Such very large gains in mathematics for students in U.S. states, particularly those in Massachusetts and North Carolina, do not conform to the characterization of U.S. education as failing. This more positive image of U.S. education in several of these states is reinforced by the fact that, as we showed in Tables 3A and 3B, students in several states (Massachusetts, Minnesota, and North Carolina)—once their average TIMSS scores and those of comparison countries are adjusted to a common FAR sample distribution—perform at least as well in mathematics as students in the Canadian provinces, Finland, and England (but worse than in Korea).

Why it is difficult to learn much about improving U.S. schools from international test comparisons

Over the past several years, the controversy around the validity and politics of using international tests to draw conclusions for educational policy and practice has intensified. The critiques cover a broad range of issues. Some question the reliability of the PISA test and the PISA rankings (Stewart 2013). Others cast doubt on the representativeness of a key PISA sample, Shanghai, continuously held up by the OECD as a symbol of educational excellence (Loveless 2013, 2014; Harvey 2015).16 The discussions about the validity of international tests as measures of students’ knowledge and the representativeness of PISA samples reveal an important aspect of these tests.

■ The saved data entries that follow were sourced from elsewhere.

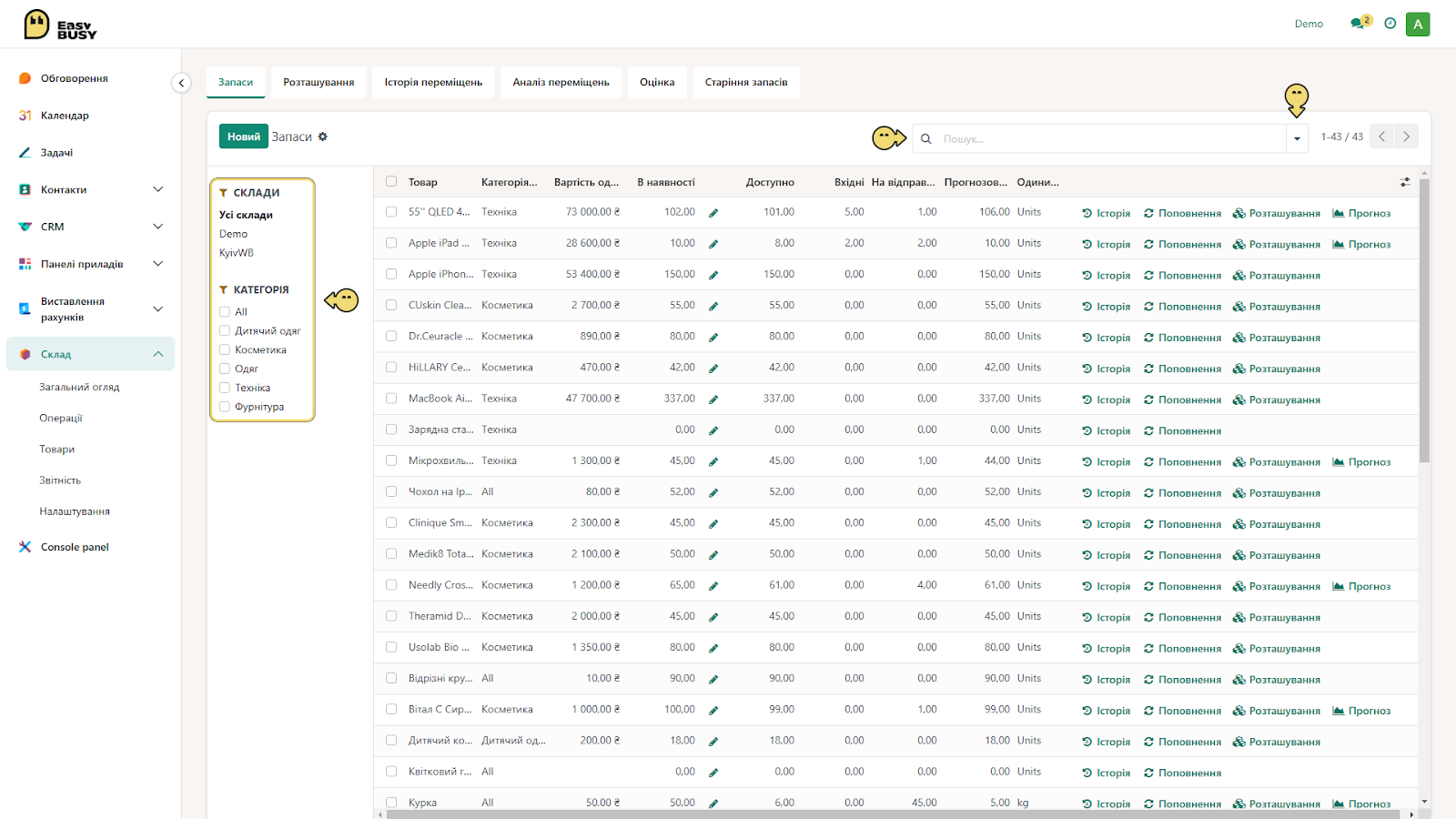Open the chat messages notification icon

click(1360, 23)
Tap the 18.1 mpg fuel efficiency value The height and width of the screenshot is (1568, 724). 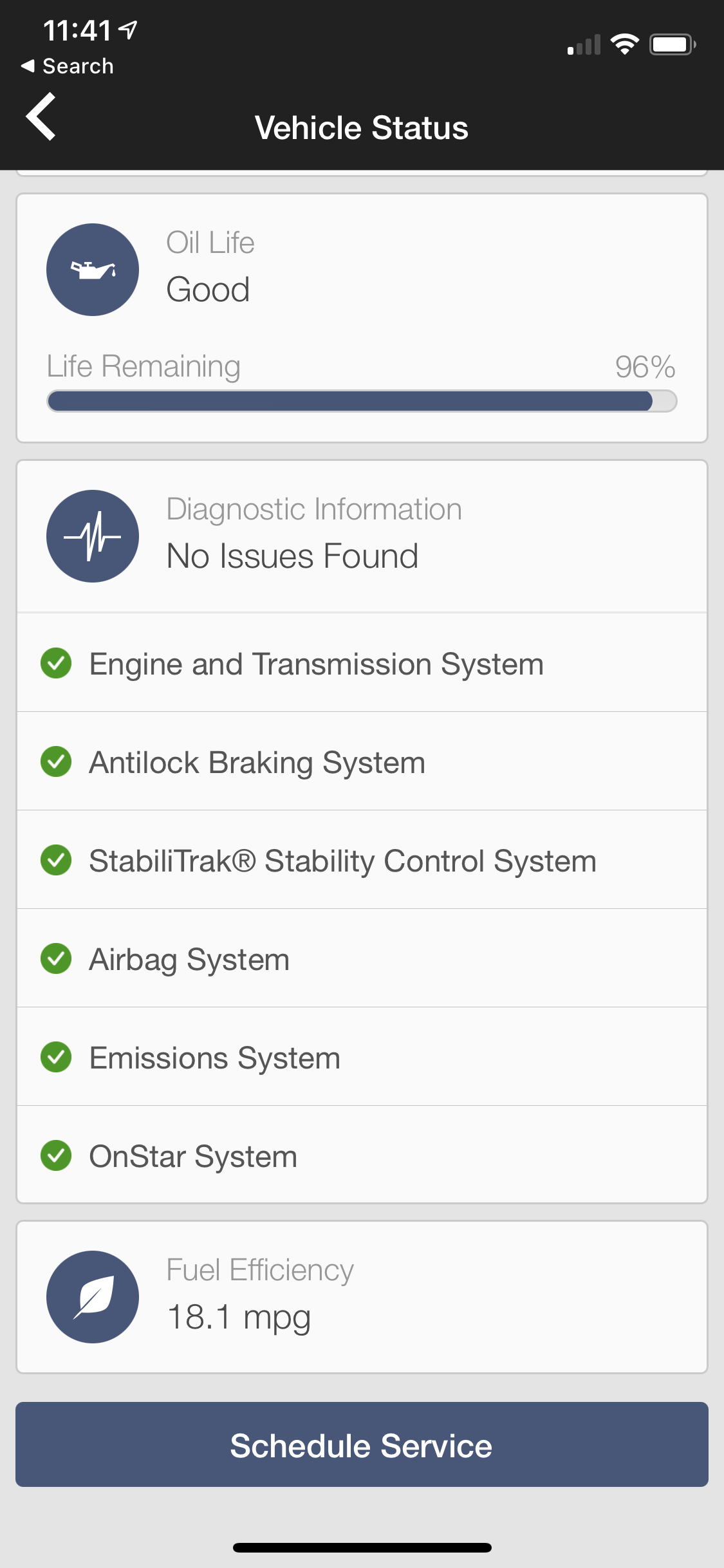coord(239,1317)
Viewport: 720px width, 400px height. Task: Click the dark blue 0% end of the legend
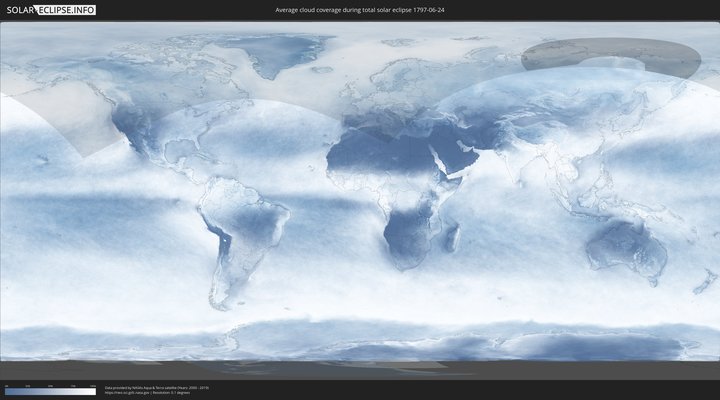(7, 391)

The most cogent of the recent critiques is that international agencies—especially the OECD—are often too quick to use international test score data to argue that particular education policies are the reason test scores are high in some countries and low in others. A main policy recommendation coming out of international comparisons is to copy or adapt the policies of higher-scoring countries (see OECD 2011). For example, because students in some East Asian countries and cities—such as Korea, Japan, Singapore, and, most recently, Shanghai—achieve such high test scores, the OECD and others consistently feature these as exemplary education systems. Some reasons given for educational quality in East Asia are the high level of teacher skills, high teacher pay, and, in some countries, such as Korea, a rather equal distribution of students from different social class backgrounds across schools.17 Yet these explanations are only backed by correlational, not causal, evidence.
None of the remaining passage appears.